Há de se compartilhar tudo que é bom...

2 de agosto de 2010

deixa pra amanhã

A gente deveria ser forte, não ligar para o que os outros falam, não escutar as mazelas daqueles que não querem a gente bem. A gente deveria pensar grande, nos verdadeiros problemas do mundo, na fome, na miséria. A gente deveria ser menos afetuosa, menos idealista, menos egoísta, menos sonhadora. Mas acontece que, no fundo, a gente sabe onde erra. E quando alguém fala em voz alta, parece um verdadeiro chá de consciência. Banho de água fria. A gente não é forte, a gente liga para o que falam, a gente escuta mazela e acredita que um problema nosso é maior que a fome no mundo. E mesmo que isso seja muito feio, ainda não tive iniciativa de mudar tal situação. Amanhã volto a ponderar sobre outros. Hoje vou cuidar do rei da minha barriga.

Maman, je suis cliche

Domingos geralmente são chatos. Trazem uma cara de melancolia que me angústia. Fico rabugenta e na maioria dos planos ofertados não vejo diversão alguma. Hoje foi diferente, dei sorte. Zapeando a TV me deparei com algo que me faria pensar o resto da noite. Eis que o homem inventou o “Telecine Cult”. Então, “Hell Paris 75016” foi um dos melhores livros que já li. Existem alguns que vão além da cabeceira - taí um bom apelido para móvel -, e este foi um deles. Fútil, mas forte, - vai ver é porque era adolescente e com ele aprendi algumas sacanagens -. Quando passei pelo canal, iniciava o filme com o mesmo título. Eu, meu preconceito com versões cinematográficas dos meus livros e ninguém mais, assistimos a maluquice de Lolita Pille em cores. Sou daquelas chatas, critiquei Budapeste, Dom, Benjamin, discuti com quem entendia disso muito mais do que eu. Dessa vez foi diferente. “Hell” é deveras uma obra prima e, me calo.
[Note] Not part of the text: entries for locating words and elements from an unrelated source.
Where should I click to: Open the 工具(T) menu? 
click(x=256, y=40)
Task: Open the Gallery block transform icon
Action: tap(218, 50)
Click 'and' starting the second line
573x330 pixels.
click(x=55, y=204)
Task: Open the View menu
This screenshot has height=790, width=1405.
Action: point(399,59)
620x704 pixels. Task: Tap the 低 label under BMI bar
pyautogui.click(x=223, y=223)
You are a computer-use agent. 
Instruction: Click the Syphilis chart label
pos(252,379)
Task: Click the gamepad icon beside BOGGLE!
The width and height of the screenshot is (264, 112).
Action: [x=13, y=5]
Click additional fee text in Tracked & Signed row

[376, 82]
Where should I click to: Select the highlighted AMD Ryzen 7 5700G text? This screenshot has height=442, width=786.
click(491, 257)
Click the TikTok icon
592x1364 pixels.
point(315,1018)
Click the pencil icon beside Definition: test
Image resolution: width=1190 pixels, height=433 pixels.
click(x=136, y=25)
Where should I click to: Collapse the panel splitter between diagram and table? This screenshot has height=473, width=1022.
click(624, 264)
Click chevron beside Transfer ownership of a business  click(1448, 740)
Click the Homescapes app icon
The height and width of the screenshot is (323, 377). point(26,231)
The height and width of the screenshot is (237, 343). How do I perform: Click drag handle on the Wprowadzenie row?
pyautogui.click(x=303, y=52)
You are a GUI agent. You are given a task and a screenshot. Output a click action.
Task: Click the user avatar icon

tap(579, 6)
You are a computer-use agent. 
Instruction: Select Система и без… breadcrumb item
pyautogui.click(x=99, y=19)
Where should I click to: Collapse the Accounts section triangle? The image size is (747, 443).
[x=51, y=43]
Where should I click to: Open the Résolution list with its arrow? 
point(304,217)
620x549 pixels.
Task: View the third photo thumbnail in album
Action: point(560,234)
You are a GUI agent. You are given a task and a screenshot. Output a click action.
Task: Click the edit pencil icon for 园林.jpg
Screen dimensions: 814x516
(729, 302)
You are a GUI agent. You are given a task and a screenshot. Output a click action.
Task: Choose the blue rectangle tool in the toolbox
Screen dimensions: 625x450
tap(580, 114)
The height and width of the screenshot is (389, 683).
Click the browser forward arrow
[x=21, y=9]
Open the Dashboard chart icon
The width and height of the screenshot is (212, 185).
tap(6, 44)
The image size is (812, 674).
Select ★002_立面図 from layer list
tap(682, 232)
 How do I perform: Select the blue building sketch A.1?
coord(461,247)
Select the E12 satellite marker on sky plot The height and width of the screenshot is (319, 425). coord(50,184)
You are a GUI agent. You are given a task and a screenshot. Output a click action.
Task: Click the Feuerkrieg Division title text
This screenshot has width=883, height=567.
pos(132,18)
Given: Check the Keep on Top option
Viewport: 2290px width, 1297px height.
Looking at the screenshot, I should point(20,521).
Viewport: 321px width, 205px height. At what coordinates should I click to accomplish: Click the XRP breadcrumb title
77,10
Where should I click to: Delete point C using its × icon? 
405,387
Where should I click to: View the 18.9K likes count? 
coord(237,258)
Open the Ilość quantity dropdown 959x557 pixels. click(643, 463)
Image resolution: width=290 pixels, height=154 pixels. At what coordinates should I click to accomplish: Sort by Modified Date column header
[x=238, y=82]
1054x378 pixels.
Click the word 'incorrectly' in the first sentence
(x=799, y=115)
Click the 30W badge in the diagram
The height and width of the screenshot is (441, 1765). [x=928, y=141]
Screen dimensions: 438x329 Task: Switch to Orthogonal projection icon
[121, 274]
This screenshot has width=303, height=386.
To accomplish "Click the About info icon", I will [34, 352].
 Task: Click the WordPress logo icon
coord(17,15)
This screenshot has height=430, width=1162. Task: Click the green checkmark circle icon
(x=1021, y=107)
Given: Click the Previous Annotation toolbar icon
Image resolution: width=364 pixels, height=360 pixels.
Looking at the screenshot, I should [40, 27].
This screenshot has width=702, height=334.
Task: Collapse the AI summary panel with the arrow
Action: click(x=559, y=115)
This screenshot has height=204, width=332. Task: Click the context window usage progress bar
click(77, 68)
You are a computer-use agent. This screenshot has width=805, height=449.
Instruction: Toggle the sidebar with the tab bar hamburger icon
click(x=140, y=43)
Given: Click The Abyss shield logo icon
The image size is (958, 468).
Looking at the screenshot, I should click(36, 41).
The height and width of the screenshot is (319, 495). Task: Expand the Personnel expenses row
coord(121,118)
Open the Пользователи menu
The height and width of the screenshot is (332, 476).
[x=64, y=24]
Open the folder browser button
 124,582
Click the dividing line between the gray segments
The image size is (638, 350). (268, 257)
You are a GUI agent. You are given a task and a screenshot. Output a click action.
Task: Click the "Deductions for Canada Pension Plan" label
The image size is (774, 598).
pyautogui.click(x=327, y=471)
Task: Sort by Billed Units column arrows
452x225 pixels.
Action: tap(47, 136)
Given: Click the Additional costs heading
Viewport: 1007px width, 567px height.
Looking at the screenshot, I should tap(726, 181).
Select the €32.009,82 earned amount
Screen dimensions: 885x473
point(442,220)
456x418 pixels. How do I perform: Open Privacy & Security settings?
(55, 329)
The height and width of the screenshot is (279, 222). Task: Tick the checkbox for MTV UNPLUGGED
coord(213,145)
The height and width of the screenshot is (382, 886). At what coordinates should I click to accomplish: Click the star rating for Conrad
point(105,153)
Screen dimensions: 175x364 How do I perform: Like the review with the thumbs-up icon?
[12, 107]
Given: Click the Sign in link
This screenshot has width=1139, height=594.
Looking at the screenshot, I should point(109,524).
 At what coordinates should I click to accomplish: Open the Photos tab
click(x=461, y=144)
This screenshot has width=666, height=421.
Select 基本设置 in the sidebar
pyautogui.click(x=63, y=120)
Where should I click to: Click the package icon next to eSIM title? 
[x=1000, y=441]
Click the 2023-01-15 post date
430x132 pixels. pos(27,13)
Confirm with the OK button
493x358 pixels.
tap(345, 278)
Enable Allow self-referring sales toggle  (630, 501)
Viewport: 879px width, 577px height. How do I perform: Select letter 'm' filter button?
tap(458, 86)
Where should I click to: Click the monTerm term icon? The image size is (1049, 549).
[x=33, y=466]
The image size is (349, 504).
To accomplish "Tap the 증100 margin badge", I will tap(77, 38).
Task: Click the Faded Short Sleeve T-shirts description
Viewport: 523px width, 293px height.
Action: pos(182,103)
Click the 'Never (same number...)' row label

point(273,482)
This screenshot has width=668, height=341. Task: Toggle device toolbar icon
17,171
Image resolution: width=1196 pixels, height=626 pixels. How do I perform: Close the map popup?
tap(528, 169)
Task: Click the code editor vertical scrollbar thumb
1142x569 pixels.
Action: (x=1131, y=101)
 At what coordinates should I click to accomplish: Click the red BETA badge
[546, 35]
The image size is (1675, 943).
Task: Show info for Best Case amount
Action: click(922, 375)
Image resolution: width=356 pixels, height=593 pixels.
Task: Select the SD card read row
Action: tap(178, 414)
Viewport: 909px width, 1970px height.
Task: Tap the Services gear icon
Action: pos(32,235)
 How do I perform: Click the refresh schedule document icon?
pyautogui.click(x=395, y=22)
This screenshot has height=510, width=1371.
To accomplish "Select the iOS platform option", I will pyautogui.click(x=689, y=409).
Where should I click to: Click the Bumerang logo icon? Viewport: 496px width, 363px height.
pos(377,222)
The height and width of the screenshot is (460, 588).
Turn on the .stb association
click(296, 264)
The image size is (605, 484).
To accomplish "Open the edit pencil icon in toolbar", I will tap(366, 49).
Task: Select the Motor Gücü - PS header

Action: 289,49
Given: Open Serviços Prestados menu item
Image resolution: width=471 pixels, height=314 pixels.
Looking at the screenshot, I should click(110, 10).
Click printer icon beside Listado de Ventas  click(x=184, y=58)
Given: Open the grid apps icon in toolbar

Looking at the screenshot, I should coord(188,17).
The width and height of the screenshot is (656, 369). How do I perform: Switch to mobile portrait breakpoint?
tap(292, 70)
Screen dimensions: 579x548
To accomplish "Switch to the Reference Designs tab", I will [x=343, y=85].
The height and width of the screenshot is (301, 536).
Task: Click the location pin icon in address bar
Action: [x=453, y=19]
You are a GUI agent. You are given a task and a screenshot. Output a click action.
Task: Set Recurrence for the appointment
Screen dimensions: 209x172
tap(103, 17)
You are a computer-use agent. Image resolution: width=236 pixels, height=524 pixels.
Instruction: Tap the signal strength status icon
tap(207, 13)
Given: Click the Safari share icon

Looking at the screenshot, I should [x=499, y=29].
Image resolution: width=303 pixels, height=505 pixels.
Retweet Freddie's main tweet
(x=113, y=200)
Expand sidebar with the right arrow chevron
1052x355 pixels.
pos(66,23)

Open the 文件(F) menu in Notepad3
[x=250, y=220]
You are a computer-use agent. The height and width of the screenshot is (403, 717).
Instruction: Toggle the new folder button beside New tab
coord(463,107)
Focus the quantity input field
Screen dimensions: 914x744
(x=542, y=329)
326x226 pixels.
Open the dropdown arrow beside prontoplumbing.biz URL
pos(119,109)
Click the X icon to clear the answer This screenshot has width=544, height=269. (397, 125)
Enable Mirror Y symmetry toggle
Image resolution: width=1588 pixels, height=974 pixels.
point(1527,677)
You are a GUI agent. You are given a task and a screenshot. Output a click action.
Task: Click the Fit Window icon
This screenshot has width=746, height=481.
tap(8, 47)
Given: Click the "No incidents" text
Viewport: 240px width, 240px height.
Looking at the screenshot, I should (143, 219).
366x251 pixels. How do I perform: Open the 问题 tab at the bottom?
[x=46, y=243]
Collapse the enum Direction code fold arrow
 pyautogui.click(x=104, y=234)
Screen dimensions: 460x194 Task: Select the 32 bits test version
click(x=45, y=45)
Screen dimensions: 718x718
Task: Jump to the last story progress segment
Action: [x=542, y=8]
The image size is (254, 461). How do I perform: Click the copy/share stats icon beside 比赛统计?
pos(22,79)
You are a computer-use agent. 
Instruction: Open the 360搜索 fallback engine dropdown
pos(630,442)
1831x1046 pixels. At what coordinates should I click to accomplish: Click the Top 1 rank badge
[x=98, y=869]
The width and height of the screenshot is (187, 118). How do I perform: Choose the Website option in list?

Já era em tempo de dormir e acordar cedo na segunda. E, felizmente, iniciou “Bonecas Russas”. Cheguei à conclusão que, enfim, cinema francês é uma delícia mesmo. Não porque os personagens são mais quentes, nem porque geralmente fumam – e isso faz com que eu me sinta mais aceita pela sociedade -, mas porque hoje fui deveras convencida de que ninguém faz isso melhor que os caras. Dormirei com vontade de largar tudo e escrever romances, comprar uma câmera, estudar fotografia, encantar a vida dos outros. E mesmo que eu saiba que não vai acontecer, é exatamente isso que um filme deve causar: Vontade de desligar a TV e ir viver tudo ao vivo. Pensamento clichê, domingo clichê. Não podia ser melhor!